A mosconi one 120.4 powers the tweeter and midrange with 120 watts RMS each, two 240.2s power the midbass (240 watts) and sub (700 watts bridged). 

the trunk fab is a pretty straightward affair. first a panel was built and all the mounting points preceisely located and a bunch of threaded inserts installed. this panel was then carpeted and handed to me for wiring:










after a few hours, here is the entire rack wired up and ready to go back into the car. it should be noted that i had to remove two of the amps as the big bolts that go into the rivet nuts installed in the metal partition had to go in first (sorry both of us forgot to take pics of those rivet nuts lol)





































here is the main vertical panel before and and during carpeting:



















joey also fabricagted some metal tabs that bolt to this piece, installed two rivet nuts in the roof of the trunk, and the entire panel is secured by two bolts going up:




























and a quick gander at the upholstered panel and grille:



















so...thats it!  

how does it sound? truth be told, i didnt have really high expectations going in...the stock location and the small sub enclosure suggested they would be limiting factors.

but boy was i surprised. after playing wtih the xovers, the phasing, and eq, this car sounds quite good actually! 

tonality wise, it is very pleasant to listen to, just well balanced overall wtih no obvious issues.

imaging wise, the width is superb and the depth is not too bad, center image is very stable and centered but a lil bit diffuse, which is to be expected. the height is right on top of the dash. just another proof to me that its really hard to make these carbons sound bad and they excel in a really wide range of locations.

but what REALLY surprised me was the sub. the C10 calls for an enclosur of .65 to .75 i would say, and we are about half that  i was expecting something like mt everest in response, a big bump in 60-80hz range, and drastically following off at the bottom end. 

well, as soon as i powered up i realized my worries were unfounded. sure there is a bit of bump in the 60-80hz range, but the bottom end is nice and full with very nice extension.

I dont think i have ever installed this powerful of a sub in the front foot wells, and with 700 watts on tap, the first time i played a song with impact, it literally made me jump out of my seat...the front carbons and the sub blends together really well and listening to anything with impact makes your feel it deep in your chest.

a quick RTA look at the NATURAL response of the sub confirmed what i was hearing, as you can see, the bottom end is not too bad at all:










three quick adjustments on the 6ot8dsp, and it was flat as a board...

really got to handed to the guys at ORCA, this is truly an amazing sub....the funny thing is joey had more faith than i did and i had been working with these drivers a lot longer, he told me based on what he has heard from the carbon subs in more optimal enclosures with so much bottom end, it should do fine stuffed in this tiny box...and he was right! 
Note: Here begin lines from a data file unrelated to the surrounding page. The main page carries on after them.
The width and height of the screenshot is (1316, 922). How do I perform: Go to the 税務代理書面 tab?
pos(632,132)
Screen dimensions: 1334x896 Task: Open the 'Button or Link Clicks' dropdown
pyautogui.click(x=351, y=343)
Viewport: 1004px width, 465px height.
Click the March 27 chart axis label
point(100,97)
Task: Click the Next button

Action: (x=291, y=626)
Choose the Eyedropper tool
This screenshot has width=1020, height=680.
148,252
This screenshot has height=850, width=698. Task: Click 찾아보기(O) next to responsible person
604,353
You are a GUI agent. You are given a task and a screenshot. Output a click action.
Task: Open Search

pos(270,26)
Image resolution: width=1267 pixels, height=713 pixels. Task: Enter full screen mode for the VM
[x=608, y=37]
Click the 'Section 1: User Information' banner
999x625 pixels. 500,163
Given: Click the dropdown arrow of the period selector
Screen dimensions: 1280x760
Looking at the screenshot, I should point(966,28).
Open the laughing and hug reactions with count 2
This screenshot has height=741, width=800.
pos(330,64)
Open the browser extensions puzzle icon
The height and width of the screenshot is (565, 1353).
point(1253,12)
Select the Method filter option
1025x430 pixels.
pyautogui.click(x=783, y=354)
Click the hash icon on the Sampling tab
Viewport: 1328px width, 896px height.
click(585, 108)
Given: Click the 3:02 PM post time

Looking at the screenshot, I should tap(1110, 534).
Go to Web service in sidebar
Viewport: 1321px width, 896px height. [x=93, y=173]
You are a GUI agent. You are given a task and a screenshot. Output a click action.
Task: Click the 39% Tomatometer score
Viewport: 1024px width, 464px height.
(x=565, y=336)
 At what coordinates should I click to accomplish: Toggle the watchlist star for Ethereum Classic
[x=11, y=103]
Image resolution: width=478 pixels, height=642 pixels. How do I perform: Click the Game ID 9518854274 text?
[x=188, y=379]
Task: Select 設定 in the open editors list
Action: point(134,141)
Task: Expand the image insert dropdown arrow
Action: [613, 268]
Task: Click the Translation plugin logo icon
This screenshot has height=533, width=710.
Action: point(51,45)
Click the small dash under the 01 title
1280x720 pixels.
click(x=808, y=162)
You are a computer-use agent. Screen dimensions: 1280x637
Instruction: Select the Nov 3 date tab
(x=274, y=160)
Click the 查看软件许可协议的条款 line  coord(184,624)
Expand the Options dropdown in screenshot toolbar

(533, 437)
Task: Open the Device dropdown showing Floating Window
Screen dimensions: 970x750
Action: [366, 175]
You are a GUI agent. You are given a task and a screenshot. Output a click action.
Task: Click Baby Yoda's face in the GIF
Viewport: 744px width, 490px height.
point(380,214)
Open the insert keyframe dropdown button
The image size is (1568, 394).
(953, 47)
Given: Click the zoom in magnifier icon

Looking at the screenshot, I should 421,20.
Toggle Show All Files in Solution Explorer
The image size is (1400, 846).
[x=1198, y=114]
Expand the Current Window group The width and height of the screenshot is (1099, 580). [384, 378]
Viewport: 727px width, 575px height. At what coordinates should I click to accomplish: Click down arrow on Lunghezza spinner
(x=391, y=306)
anyway, thats it, the car is leaving on a shipping truck to go back to colorado. 

cheers,

Bing


----------



## UNBROKEN (Sep 25, 2009)

Can I just come stand in a corner and watch y'all for about a week?
I promise I'll be quiet. lol


----------



## pdqwrx (Aug 1, 2009)

Another great SiS install. I wish i could have heard it....

Cheers
Scott


----------



## simplicityinsound (Feb 2, 2007)

scott, if you come early next week, you still can.


----------



## simplicityinsound (Feb 2, 2007)

UNBROKEN said:


> Can I just come stand in a corner and watch y'all for about a week?
> I promise I'll be quiet. lol


maybe if you let me drive your ram around for that time period


----------



## BlueAc (May 19, 2007)

UNBROKEN said:


> Can I just come stand in a corner and watch y'all for about a week?
> I promise I'll be quiet. lol


Take me with you!!!

Nailed it, again...


----------



## edzyy (Aug 18, 2011)

Those door pods are amazing.


----------



## cAsE sEnSiTiVe (Jun 24, 2008)

I briefly saw this car just as Bing & Joey had finished it up. You'd think those enclosures in the doors had come straight out of the factory.

Great job again guys!


----------



## wdemetrius1 (Aug 16, 2007)

I completely agree, those door are beautiful!!!


----------



## chevbowtie22 (Nov 23, 2008)

Amazing work guys. I would love to someday give a front mounted sub a try. I'm VERY curious to hear how it would sound.


----------



## Hi-FiDelity (Jan 22, 2013)

Another beautiful build, I really like how you were able to do all this custom work and still keep a very OEM looking interior. That takes some real talent. :2thumbsup: If I wasn't in Illinois I'd be thrilled to have you guys do some Fab work on my 93 Eldo SC.


----------



## rugdnit (Dec 24, 2007)

I dropped by on Thursday to go over some options for my ride. Bing had me take a quick audition. He didn't really say much other than " have a seat ".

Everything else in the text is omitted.